**Challenge 1:** Extract every line of the records below that contains the string "icon".

──────── Page extract

### Model evaluation for logistic regression
Model metrics with sklearn for logistic regression on the Titanic dataset

***
#### Environment
`conda activate sklearn-env`


***
#### Goals
- Build a pipeline
- Use the pipeline to transform data
- Use the pipeline to predict
- Compute various metrics specific to classification models 

***
#### References

https://scikit-learn.org/stable/modules/generated/sklearn.preprocessing.OneHotEncoder.html

https://scikit-learn.org/stable/auto_examples/compose/plot_column_transformer_mixed_types.html

https://scikit-learn.org/stable/modules/generated/sklearn.preprocessing.MinMaxScaler.html

https://scikit-learn.org/stable/modules/generated/sklearn.linear_model.LinearRegression.html

https://scikit-learn.org/stable/modules/generated/sklearn.pipeline.Pipeline.html

https://scikit-learn.org/stable/modules/model_evaluation.html



In [None]:
import matplotlib.pyplot as plt
import numpy as np
import pandas as pd
import seaborn as sns
import random


# Make numpy printouts easier to read.
np.set_printoptions(precision=3, suppress=True)

#### Dataset load from CSV located on UCI website.

http://archive.ics.uci.edu/ml/machine-learning-databases/auto-mpg/auto-mpg.data  
If the URL does not work the dataset can be loaded from the data folder `./data/auto-mpg.data`.

In [None]:
from sklearn.datasets import fetch_openml

# Load data from https://www.openml.org/d/40945
raw_dataset = fetch_openml("titanic", version=1, as_frame=True).frame
dataset = raw_dataset.copy()
dataset.head(10)

In [None]:
dataset.drop(['boat', 'body', 'home.dest', 'fare', 'cabin'],  axis=1, inplace=True)

### Dataset split
- row base in test and train datasets
- column base in features and labels

In [None]:
train_dataset = dataset.sample(frac=0.8, random_state=random.randint(0, 1000))
test_dataset = dataset.drop(train_dataset.index)

train_features = train_dataset.copy()
test_features = test_dataset.copy()

train_labels = train_features.pop('survived')
test_labels = test_features.pop('survived')

test_labels.reset_index(drop=True, inplace=True)

#### Build the pipeline

In [None]:
from sklearn.preprocessing import MinMaxScaler
from sklearn.impute import SimpleImputer
from sklearn.preprocessing import OneHotEncoder,OrdinalEncoder
from sklearn.compose import ColumnTransformer
from sklearn.preprocessing import FunctionTransformer

from sklearn.pipeline import Pipeline

numeric_features = ['age', 'sibsp', 'parch']
numeric_transformer = Pipeline(steps=[
    ('imputer', SimpleImputer(strategy='median')),
    ('scaler', MinMaxScaler())])

────────────────
──────── Supplied data

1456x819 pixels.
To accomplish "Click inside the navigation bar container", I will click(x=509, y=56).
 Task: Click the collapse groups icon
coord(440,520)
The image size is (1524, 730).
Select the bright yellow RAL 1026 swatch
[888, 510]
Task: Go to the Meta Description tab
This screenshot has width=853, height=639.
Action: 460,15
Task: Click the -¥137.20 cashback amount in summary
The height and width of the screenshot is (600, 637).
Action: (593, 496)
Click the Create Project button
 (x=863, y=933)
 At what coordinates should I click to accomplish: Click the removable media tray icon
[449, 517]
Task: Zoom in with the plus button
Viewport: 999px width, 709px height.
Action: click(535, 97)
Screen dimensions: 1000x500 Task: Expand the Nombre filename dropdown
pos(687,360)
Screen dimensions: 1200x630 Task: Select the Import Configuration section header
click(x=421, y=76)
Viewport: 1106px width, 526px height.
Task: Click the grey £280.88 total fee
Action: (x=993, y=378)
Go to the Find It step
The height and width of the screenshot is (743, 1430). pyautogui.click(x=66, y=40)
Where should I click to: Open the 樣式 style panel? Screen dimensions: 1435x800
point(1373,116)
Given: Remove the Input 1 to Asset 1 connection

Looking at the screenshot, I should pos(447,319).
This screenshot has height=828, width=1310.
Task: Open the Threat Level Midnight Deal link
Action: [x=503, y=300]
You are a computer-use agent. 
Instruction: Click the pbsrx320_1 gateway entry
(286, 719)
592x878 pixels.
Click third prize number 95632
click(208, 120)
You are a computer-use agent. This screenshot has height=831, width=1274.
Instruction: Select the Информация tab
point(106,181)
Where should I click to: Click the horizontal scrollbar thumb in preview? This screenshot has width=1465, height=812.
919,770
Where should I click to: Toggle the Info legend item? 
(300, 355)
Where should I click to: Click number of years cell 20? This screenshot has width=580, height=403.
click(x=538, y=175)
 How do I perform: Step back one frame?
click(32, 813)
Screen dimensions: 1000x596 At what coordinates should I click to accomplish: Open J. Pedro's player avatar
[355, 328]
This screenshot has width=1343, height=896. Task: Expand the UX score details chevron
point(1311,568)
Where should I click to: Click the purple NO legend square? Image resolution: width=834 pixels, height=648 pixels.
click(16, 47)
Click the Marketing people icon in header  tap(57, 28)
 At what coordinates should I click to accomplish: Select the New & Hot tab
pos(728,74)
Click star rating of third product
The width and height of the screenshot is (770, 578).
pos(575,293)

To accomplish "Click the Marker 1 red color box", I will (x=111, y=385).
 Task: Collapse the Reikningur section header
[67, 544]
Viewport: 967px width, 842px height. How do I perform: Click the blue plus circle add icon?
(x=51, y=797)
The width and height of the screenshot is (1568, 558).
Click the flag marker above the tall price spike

────────────────

**Challenge 2:** Output the passage of the logistic regression notebook above between "test_features = test_dataset.copy()" and "test_labels.reset_index(drop=True, inplace=True)", inclusive.

**Answer 1:**
 Task: Click the collapse groups icon
 At what coordinates should I click to accomplish: Click the removable media tray icon
Click the Marketing people icon in header  tap(57, 28)
Viewport: 967px width, 842px height. How do I perform: Click the blue plus circle add icon?

**Answer 2:**
test_features = test_dataset.copy()

train_labels = train_features.pop('survived')
test_labels = test_features.pop('survived')

test_labels.reset_index(drop=True, inplace=True)